We are also changing how remote playback works for streaming personal media (that is, playback when not on the same local network as the server). The reality is that we need more resources to continue putting forth the best personal media experience, and as a result, we will no longer offer remote playback as a free feature. This—alongside the new Plex Pass pricing—will help provide those resources. This change will apply to the future release of our new Plex experience for mobile and other platforms.
I don’t like it, but it’s a pragmatic decision.
Hosting for a simple website can be as little as a few bucks a month. That’s easy for any project to absorb, even if they are open-source with no one pulling a paycheque.

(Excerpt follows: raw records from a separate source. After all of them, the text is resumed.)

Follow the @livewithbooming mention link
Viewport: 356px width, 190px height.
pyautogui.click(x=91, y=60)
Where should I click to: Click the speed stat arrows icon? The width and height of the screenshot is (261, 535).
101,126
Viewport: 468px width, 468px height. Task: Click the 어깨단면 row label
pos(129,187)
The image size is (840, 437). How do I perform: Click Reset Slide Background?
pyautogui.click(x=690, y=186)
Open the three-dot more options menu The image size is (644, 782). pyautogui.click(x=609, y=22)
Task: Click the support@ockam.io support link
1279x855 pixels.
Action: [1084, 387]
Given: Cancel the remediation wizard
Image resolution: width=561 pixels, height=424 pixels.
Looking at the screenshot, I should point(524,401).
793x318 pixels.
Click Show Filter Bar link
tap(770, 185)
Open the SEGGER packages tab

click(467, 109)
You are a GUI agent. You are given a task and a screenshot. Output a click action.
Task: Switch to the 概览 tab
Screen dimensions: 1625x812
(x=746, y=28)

Streaming requires high-performance, high-bandwidth machines that cost anywhere from several dozen dollars to several hundred dollars a month. You build a resilient high-availability network, and you could easily be looking at several tens of thousands of dollars a month.
That isn’t easy to absorb, even for a for-profit company with clearly-defined revenue streams.
Some people want everything for free, but free doesn’t pay the bills.
Full disclosure: I don’t use the streaming feature. I prefer to grab actual copies to drop onto my NAS. I also don’t share to friends and family, as I am the only one I know of who uses Plex.
The thing that’s going to be locked behind the subscription is your ability to watch those files on your NAS through Plex when you’re not in the same network as the Plex server. That’s streaming.
If you only use Plex while at home, you will indeed be unaffected
All those resources and costs are borne by the person hosting the video, NOT Plex.
Are you under the impression that Plex uploads the movie files to their servers and then transcodes them there, or something?
And the hard work happens on your own hardware. All Plex’s servers are doing is acting as a signaling server, but no media or routed through Plex’s servers.
Plex actually does have streaming services. The ones we’ve never asked for. And live tv.
But the blog post from Plex was specifically talking about charging for remotely accessing your own files. So your point is irrelevant to the discussion.
How is it irrelevant? Plex offers a bunch of services that cost them money that we don’t use, so they jacked up prices for streaming our own data.
It’s irrelevant because even Plex themselves made no mention of their in-house streaming stuff. The discussion is about being charged to view your videos, hosted on your own self-hosted server, viewed on your own device.
I disagree. Sometimes you need to look at the situation as a whole in order to understand the motivation.
Ok, so you’re implying people were using their videos for free instead of paying for the streaming services. Then Plex wanted more money so they’ve started to charge people for using their own stuff.
That’s fine, and frankly I agree with that.
But your initial reply to me is still irrelevant to the discussion.
It depends on if you use the “relay” feature. If your server is accessible from the outside it shouldn’t be using this though.
First thing I disable.
they need none of that stuff. It’s your own pc that handles the heavy stuff. From their end, the only point is to allow you to stream videos from behind one or more NATs
That high performance, high bandwidth streaming machine is in my house, not Plex’s, though. I already pay for the maintenence, power and the bandwidth of that machine, not Plex.